Stored data:
******************************

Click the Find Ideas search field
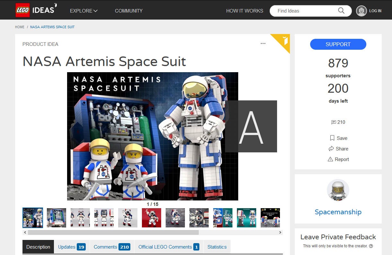Screen dimensions: 392x255 click(305, 11)

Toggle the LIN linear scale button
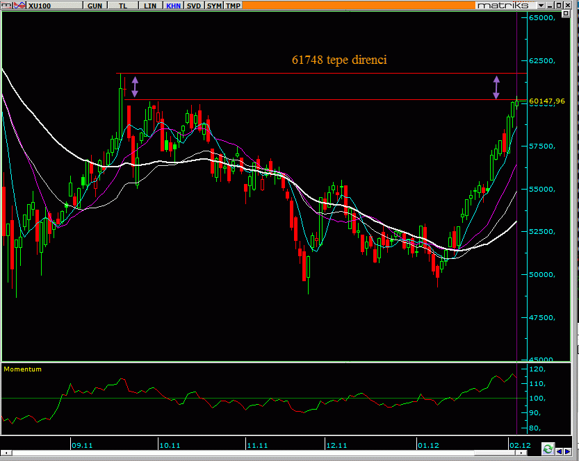click(149, 6)
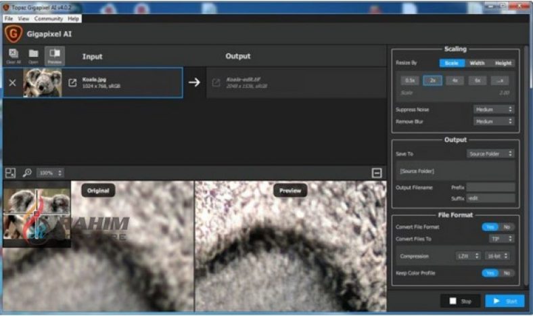Open the Koala.jpg input file link icon

tap(72, 83)
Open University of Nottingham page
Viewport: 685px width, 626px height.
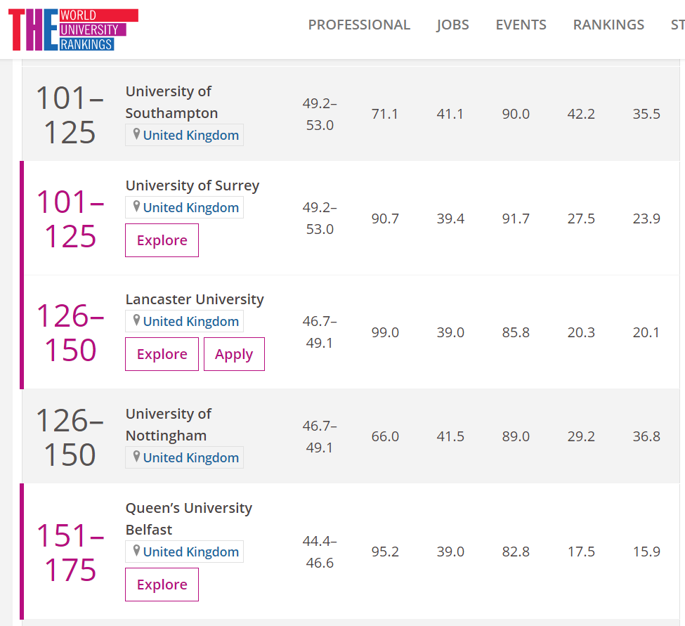168,425
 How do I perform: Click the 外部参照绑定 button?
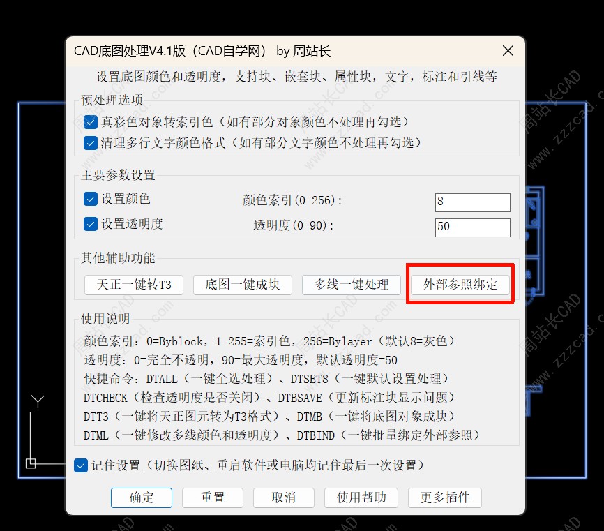pyautogui.click(x=460, y=285)
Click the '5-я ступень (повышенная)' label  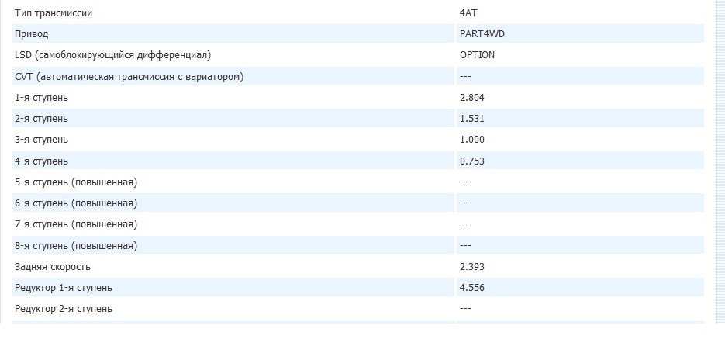[76, 182]
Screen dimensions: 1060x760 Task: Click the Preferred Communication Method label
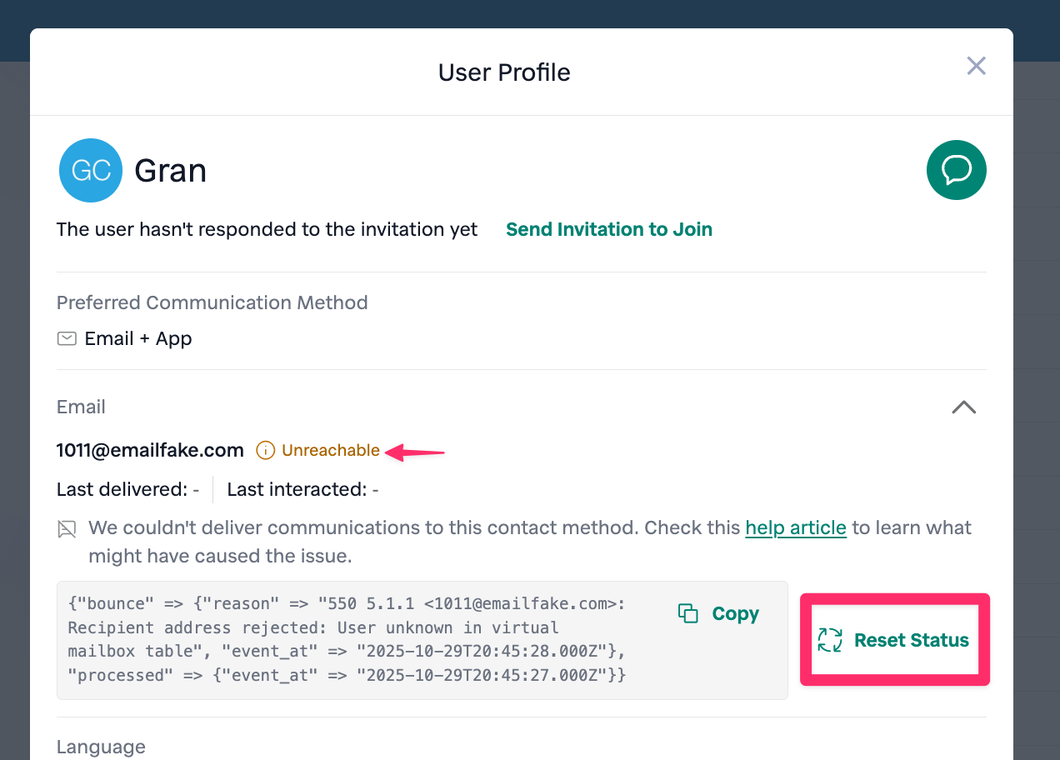coord(212,303)
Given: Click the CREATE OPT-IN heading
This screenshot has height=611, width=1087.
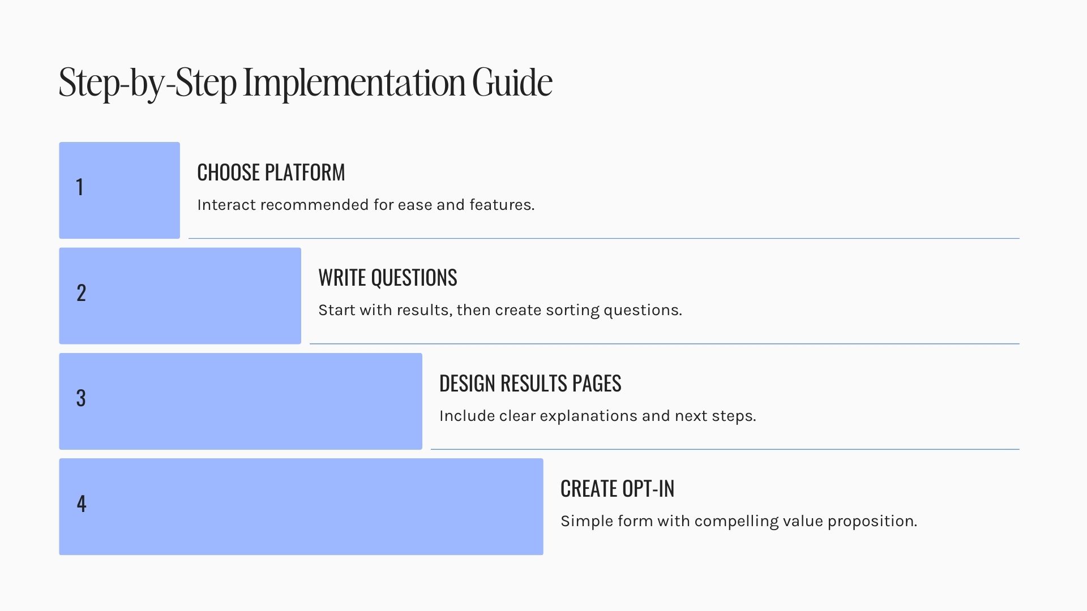Looking at the screenshot, I should (617, 489).
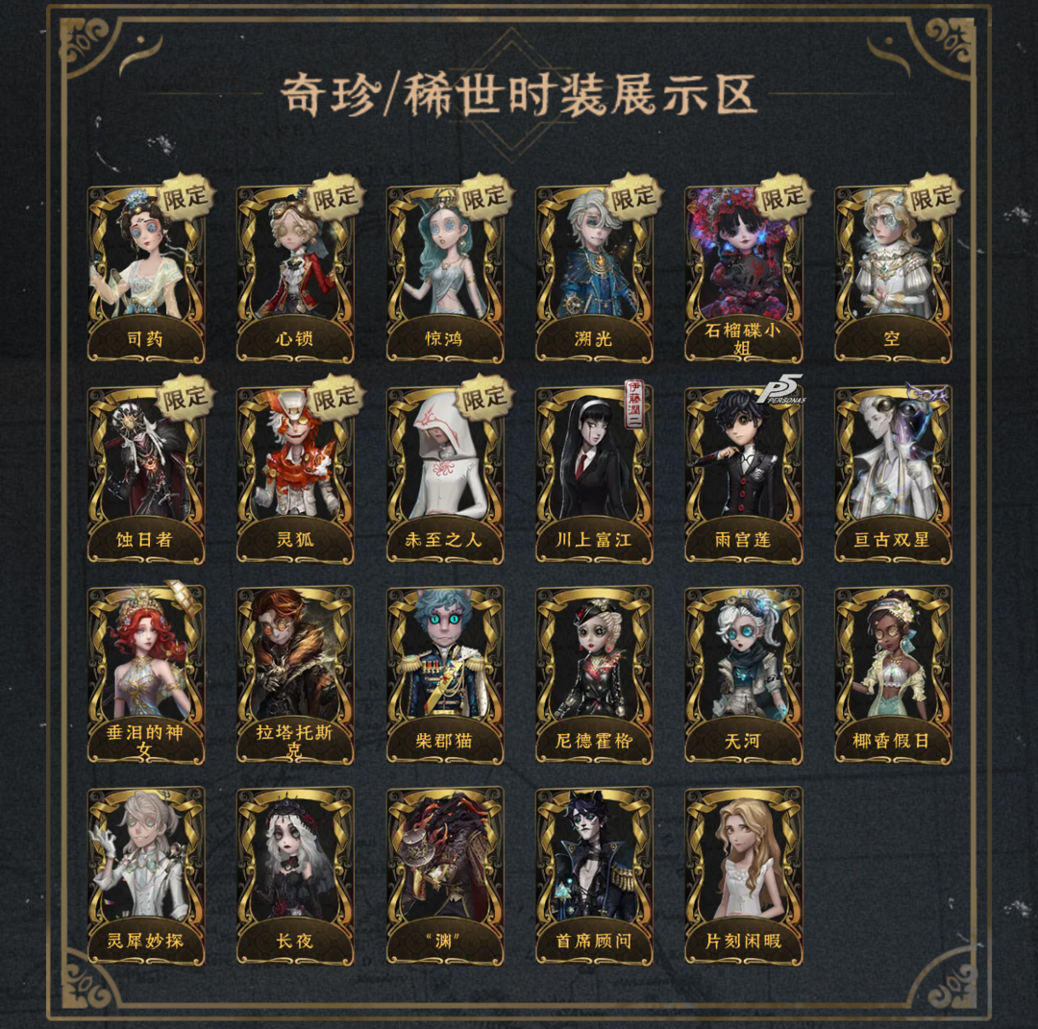Image resolution: width=1038 pixels, height=1029 pixels.
Task: Click the 限定 badge on 灵狐 card
Action: [x=334, y=398]
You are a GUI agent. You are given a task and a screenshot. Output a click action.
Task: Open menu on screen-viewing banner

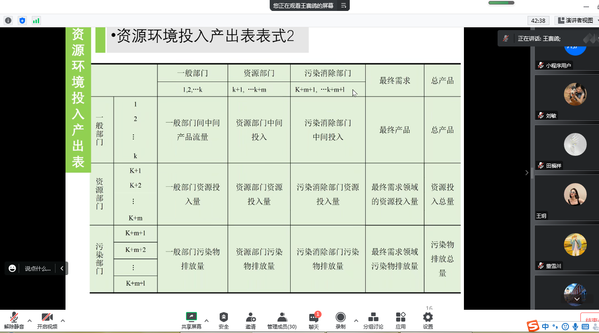click(344, 6)
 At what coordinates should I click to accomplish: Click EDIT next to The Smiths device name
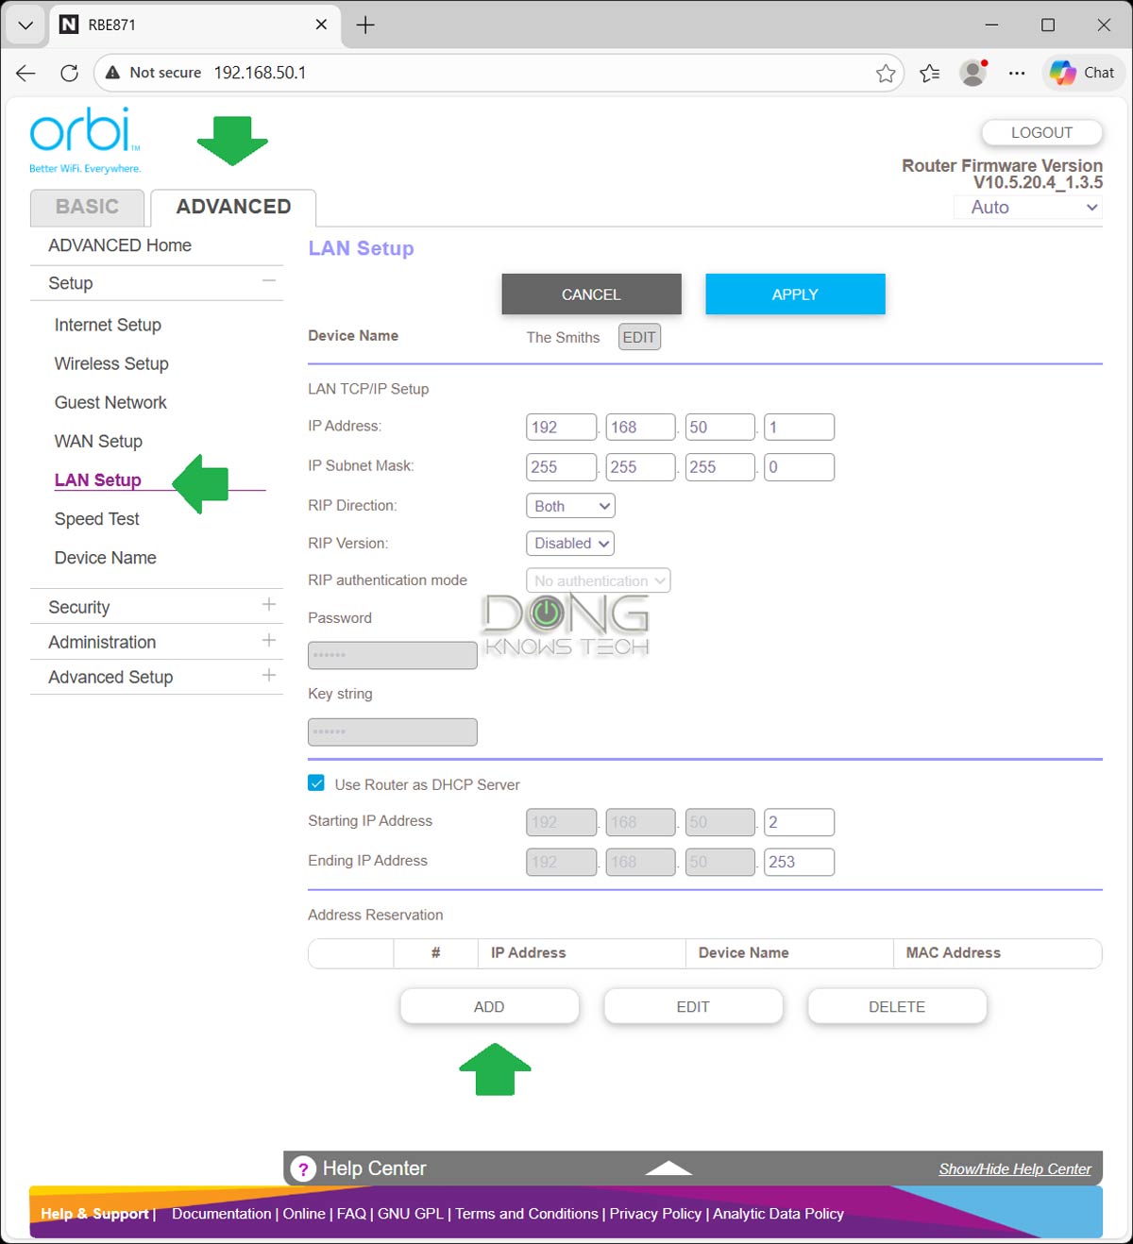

******************************

Precisely the lines from the one containing "Screen dimensions: 1060x760" to the end of the data above, both included, should be printed; leave the pictures out.

- OUTPUT OF THE TASK
Screen dimensions: 1060x760 Task: Click the Preferred Communication Method label
coord(212,303)
Given: Click the CREATE OPT-IN heading
This screenshot has height=611, width=1087.
Looking at the screenshot, I should (617, 489).
Image resolution: width=1038 pixels, height=1029 pixels.
Task: Click the 限定 badge on 灵狐 card
Action: [x=334, y=398]
You are a GUI agent. You are given a task and a screenshot. Output a click action.
Task: Open menu on screen-viewing banner

click(344, 6)
 At what coordinates should I click to accomplish: Click EDIT next to The Smiths device name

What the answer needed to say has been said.